Aquella noche de recuerdos y vivencias se extendió interminable, pues brincaba de un momento a otro. Así como vi las fantasmagorías anteriores, igualmente desfilaron en serie las sonrisas todas de la pasada década, los guiños venturosos que alegraron algún instante, las carcajadas en medio de la noche festiva, los secretos atesorados, las caminatas nocturnas, algunas playas, las breves satisfacciones que otorga el oficio ingrato de escribir, los éxtasis de la carne, el descubrimiento de epidermis distintas, lecturas deslumbrantes, introspecciones psicodélicas, comidas fastuosas o de plano mínimas, camaraderías insospechadas, episodios de bonanza, carreteras desconocidas, vuelos largamente esperados, conversaciones de madrugada, cigarros compartidos, botellas sin fin, tentativas revolucionarias, llantos incontenibles, confesiones inoportunas, bailes de cadencias ancestrales, caídas, golpes y rasguños, caricias y arrebatos, palabras sueltas y sin dueño, fuegos de apasionada lujuria y monásticas confesiones, fallos, aciertos, reincidencias y empecinamientos.

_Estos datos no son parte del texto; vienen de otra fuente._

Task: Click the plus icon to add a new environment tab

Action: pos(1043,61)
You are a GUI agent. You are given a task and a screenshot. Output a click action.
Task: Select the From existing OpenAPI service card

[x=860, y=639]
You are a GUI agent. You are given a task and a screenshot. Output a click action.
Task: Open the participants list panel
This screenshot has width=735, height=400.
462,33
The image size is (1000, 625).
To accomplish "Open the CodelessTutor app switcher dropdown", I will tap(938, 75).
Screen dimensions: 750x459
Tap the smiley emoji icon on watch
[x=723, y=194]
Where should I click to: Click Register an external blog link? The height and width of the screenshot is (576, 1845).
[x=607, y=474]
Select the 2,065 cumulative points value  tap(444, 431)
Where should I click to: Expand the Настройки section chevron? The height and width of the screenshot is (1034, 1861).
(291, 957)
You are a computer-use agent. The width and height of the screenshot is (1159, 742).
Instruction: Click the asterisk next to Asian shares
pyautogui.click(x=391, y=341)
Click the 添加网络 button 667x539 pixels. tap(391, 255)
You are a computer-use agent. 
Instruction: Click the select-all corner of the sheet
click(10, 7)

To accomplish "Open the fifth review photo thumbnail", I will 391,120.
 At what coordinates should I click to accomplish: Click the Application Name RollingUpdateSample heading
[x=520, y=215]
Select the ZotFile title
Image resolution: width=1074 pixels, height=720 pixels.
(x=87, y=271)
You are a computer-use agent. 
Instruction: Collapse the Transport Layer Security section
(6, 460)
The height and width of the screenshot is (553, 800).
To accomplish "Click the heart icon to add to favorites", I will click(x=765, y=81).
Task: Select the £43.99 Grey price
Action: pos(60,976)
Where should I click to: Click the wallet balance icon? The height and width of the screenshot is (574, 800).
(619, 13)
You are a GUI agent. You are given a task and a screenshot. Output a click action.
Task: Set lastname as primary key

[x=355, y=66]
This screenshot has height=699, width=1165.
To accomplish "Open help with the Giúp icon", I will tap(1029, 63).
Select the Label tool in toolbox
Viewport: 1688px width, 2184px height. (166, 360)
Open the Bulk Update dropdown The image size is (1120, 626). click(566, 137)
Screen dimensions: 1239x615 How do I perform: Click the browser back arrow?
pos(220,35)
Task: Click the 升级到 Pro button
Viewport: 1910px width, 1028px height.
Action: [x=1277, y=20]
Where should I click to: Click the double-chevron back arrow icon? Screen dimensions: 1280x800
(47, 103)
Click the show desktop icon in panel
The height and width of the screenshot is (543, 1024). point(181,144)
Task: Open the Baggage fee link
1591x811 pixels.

Un vislumbre final. Es la sala del departamento que habité durante diez años. Es la última noche que paso ahí, por fin me mudo. Limpio las paredes, barro el piso y conforme arreglo desperfectos el pasado se revela en cada uno de los rincones. Los fantasmas se liberan al pasear la mirada por cada habitación, por fin dejo atrás aquellas historias. Suelto la mano de lo que había sido. Atrás quedaron las libretas borradas, el nerviosismo tras el temblor, el andar de mi mascota más querida, la convivencia y la soledad. Cierro la puerta, apago la luz y vuelvo a estar de frente al espejo deshabitado.
Este ajuste de cuentas pasó como el rumor del oleaje, que en su vaivén arrastra todo lo que encuentra y al volver regala fortuitos asombros. Seguimos mirándonos, él con diez años menos, yo con diez años más. Tras lo vivido, su expresión es —me conozco— de azoro e incredulidad. Estarás bien, le digo con franqueza. Al igual que el diálogo entre Borges y el otro él, tuve ganas de decirme algunas cosas sobre lo que le pasaría a mi yo con menor experiencia. Pero preferí guardar silencio.
Como una justa ironía tras lo ocurrido, el tiempo corrió sin darme cuenta. Quedé tumbado en medio de mi estudio con el cigarro apagado entre mis dedos. El sol me encontró con un dolor de cabeza terrible y el cuello torcido. Si el viaje fue un sueño o un milagro, debo confesar que no me es posible asegurar la naturaleza del fenómeno, pero sí sus efectos en mí. Recordé aquello que pregonaba Nietzsche sobre la voluntad férrea para asir la vida con cada uno de sus inesperados descalabros. De esta manera, el redescubrimiento del que hablé al principio sólo me condujo a la que es, en estos momentos, mi única consigna: decir sí a todo. Decir sí a todo, una vez más.